Reticolati al confine: il paradosso del Brennero e il Tirolo che non c'è più
L’Austria prepara reticolati e militari. I confini del Brennero, di Sillian (in val Pusteria) e di passo Resia (in Val Venosta) potrebbero presto diventare come quello di Spelfield in Slovenia: reticolati e transenne per regolare l’afflusso di profughi e migranti che vogliono andare verso il Nord Europa trasformando i valichi alpini in campi di identificazione all’aperto. Un disastro – di cui ancora si parla poco sui giornali nazionali – per l’economia altoatesina e italiana. E’ ancora da capire quali tipi di controlli verranno effettuati esattamente su un’arteria attraverso la quale passano milioni di tir di merce: ma code, tempi che si allungano, l’addio all’Europa unita, sono una certezza. Ma non solo. C’è un effetto simbolico collaterale forse ancor più potente.
Quella che va in frantumi è l’idea del Tirolo unito (che ha la sua versione moderna nell’Euregio, macroregione alpina che coordina Nordtirolo, Sudtirolo e Trentino): i fraterni amici di Innsbruck e Vienna che tanto hanno fatto per la lotta per l’indipendenza prima e l’autonomia poi del Sudtirolo hanno bellamente voltato le spalle.
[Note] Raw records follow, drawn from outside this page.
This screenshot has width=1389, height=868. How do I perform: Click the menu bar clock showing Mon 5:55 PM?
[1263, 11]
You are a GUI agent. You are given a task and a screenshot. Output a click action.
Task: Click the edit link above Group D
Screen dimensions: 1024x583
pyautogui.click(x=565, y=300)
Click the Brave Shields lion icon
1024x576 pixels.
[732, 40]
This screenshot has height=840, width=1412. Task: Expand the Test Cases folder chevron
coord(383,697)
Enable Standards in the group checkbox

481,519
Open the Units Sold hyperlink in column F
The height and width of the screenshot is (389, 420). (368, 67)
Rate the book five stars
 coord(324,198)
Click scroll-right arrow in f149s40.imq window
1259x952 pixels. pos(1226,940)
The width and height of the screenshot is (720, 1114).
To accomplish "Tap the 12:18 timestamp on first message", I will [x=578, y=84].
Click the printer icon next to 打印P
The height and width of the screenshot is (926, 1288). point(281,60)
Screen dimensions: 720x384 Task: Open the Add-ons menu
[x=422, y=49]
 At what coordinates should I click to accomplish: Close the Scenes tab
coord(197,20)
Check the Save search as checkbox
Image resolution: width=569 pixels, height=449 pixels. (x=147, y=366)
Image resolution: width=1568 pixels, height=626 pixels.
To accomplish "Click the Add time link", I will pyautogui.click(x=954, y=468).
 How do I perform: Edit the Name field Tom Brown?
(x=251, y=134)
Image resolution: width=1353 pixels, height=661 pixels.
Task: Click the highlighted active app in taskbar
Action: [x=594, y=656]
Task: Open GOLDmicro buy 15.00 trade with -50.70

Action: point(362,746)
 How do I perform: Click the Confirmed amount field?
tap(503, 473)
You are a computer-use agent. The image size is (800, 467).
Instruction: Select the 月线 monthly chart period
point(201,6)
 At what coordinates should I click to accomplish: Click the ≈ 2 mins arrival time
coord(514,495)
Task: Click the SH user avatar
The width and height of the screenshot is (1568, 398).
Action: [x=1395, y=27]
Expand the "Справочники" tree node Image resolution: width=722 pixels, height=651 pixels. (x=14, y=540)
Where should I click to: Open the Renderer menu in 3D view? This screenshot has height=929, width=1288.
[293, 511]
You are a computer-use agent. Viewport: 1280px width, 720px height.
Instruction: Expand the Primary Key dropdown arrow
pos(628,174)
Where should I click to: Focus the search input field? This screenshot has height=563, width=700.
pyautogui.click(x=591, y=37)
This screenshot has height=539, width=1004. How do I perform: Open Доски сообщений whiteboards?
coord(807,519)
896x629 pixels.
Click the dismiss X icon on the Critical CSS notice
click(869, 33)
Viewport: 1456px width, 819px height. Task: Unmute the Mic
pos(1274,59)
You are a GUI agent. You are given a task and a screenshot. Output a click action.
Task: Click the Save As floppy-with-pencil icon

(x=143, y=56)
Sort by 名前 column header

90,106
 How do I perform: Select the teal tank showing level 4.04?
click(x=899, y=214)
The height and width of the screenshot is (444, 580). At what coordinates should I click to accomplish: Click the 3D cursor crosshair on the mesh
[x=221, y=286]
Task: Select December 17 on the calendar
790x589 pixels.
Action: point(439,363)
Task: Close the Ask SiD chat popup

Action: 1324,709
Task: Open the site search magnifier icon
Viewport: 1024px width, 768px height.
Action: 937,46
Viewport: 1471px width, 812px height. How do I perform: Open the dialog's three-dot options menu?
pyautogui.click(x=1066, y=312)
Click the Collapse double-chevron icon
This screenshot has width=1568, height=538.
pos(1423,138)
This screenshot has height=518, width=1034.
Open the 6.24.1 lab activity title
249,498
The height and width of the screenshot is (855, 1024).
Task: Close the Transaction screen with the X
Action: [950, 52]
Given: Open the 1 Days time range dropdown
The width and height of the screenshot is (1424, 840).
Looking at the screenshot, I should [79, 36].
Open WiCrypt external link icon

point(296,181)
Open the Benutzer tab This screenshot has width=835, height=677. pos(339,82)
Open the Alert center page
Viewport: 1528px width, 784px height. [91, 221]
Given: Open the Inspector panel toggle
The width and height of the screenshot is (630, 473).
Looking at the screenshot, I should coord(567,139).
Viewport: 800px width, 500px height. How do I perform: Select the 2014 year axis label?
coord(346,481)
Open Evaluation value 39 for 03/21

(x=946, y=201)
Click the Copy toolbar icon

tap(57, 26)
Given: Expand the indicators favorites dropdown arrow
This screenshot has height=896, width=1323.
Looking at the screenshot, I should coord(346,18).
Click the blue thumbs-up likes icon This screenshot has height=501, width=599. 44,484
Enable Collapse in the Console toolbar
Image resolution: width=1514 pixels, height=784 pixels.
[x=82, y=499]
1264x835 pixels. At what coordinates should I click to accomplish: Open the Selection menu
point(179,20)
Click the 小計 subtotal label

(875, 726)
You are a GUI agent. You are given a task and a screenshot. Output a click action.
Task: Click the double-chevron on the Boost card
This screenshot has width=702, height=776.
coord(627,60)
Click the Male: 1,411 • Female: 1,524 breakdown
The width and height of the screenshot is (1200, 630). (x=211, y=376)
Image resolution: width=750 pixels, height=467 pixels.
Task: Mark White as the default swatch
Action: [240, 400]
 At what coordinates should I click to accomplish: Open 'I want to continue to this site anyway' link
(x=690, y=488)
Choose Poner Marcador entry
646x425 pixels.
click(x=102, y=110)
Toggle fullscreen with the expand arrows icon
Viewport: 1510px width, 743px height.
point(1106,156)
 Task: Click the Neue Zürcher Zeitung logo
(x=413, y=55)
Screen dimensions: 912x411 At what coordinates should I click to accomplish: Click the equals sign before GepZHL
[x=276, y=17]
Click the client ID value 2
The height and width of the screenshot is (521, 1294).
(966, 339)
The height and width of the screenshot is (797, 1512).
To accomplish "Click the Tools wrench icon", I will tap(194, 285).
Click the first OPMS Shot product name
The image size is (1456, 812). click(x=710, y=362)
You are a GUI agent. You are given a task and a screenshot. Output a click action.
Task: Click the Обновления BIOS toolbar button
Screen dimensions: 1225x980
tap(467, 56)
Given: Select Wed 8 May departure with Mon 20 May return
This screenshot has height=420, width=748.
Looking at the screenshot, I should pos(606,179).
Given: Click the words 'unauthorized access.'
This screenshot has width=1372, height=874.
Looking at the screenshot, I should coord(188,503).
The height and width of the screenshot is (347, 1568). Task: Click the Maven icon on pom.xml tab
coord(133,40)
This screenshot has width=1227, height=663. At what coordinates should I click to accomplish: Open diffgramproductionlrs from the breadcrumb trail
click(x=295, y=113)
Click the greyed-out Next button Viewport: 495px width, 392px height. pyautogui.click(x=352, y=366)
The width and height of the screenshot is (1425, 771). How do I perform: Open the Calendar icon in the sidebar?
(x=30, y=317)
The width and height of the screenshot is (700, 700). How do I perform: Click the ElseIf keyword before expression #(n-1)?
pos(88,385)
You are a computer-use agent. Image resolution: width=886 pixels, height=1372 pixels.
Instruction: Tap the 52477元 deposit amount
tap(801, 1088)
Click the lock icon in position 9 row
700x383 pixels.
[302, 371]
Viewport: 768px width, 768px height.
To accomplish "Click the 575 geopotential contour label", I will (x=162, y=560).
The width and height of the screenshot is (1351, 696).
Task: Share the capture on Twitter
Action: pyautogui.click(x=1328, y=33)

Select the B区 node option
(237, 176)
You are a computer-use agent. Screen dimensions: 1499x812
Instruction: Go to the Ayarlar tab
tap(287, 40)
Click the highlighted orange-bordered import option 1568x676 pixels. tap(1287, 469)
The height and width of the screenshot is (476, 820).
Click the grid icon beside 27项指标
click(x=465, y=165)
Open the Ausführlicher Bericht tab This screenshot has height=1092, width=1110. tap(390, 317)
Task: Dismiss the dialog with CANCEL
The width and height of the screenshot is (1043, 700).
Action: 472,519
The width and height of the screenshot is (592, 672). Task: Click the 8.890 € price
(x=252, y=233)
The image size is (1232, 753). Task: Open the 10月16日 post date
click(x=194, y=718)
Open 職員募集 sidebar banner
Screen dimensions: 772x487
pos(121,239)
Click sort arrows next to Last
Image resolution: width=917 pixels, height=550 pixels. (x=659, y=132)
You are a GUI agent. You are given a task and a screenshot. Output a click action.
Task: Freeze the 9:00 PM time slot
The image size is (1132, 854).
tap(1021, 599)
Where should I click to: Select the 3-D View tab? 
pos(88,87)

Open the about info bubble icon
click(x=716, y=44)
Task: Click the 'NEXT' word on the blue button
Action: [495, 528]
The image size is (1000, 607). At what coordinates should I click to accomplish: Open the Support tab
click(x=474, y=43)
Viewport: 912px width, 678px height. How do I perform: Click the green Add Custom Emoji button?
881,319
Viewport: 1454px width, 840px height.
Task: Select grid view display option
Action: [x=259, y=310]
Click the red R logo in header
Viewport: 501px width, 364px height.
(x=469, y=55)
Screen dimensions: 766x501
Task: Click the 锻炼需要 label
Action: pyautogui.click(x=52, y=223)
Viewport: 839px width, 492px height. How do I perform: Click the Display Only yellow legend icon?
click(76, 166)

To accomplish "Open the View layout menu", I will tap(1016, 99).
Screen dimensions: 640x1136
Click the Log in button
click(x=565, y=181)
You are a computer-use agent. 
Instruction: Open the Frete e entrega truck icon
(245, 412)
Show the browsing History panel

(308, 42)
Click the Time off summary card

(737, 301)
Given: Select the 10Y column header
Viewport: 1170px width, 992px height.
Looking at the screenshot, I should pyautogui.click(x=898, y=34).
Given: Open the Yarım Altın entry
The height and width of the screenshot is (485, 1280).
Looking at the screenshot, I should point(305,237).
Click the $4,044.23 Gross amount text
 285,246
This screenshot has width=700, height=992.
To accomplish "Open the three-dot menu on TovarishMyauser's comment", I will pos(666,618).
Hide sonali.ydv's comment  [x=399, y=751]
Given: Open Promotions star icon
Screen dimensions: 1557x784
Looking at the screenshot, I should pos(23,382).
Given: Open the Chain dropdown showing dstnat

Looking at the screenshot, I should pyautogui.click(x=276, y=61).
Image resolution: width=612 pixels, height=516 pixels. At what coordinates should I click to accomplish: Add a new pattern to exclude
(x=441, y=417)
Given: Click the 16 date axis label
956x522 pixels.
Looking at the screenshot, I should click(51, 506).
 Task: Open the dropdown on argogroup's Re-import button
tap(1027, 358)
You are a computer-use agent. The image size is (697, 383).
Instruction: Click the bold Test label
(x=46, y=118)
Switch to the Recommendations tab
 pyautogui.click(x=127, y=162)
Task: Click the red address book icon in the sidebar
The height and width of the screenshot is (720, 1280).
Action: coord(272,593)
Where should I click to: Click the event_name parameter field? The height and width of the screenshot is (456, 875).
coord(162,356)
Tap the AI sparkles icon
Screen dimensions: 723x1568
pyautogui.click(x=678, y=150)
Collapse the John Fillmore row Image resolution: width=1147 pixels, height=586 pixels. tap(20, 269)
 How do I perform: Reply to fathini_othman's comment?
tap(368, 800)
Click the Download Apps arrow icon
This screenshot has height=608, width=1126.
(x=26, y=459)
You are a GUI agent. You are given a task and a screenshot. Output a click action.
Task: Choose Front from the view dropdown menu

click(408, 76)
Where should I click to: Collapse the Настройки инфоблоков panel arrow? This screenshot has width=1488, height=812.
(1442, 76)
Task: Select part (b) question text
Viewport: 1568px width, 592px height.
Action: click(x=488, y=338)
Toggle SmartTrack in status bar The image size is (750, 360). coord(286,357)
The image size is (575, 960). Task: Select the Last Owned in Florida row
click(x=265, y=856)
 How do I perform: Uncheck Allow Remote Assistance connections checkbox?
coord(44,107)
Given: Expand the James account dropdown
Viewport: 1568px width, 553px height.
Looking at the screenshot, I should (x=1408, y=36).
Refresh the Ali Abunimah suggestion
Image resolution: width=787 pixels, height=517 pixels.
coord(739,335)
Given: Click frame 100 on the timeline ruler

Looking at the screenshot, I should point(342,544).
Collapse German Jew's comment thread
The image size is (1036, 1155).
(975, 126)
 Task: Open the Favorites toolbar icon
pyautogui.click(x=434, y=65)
Che rimane del movimento di Eva Klotz e della bizzarra alleanza d’intenti con la Lega Nord quando manifestavano insieme contro l’apertura di un centro profughi al Brennero? Manifesteranno ora contro i fratelli austriaci che sotterrano l’ideale unitario asburgico?
In questi giorni si vive in Alto Adige un paradosso lacerante: con l’Svp spaesata costretta per la prima volta a chiedere aiuto a Roma per una contesa con l’Austria e a fare i conti con una prospettiva economica inedita, una barriera vera verso il mercato naturale del mondo germanico. Costretti a riscoprire l’Italia, che amaro destino.
Fino a che i reticolati non verranno srotolati c’è tempo ancora per combattere e sperare. I confini devono rimanere aperti. Ma ogni tanto, va detto, fa bene scoprire che si è sempre i “terroni” di qualcun altro.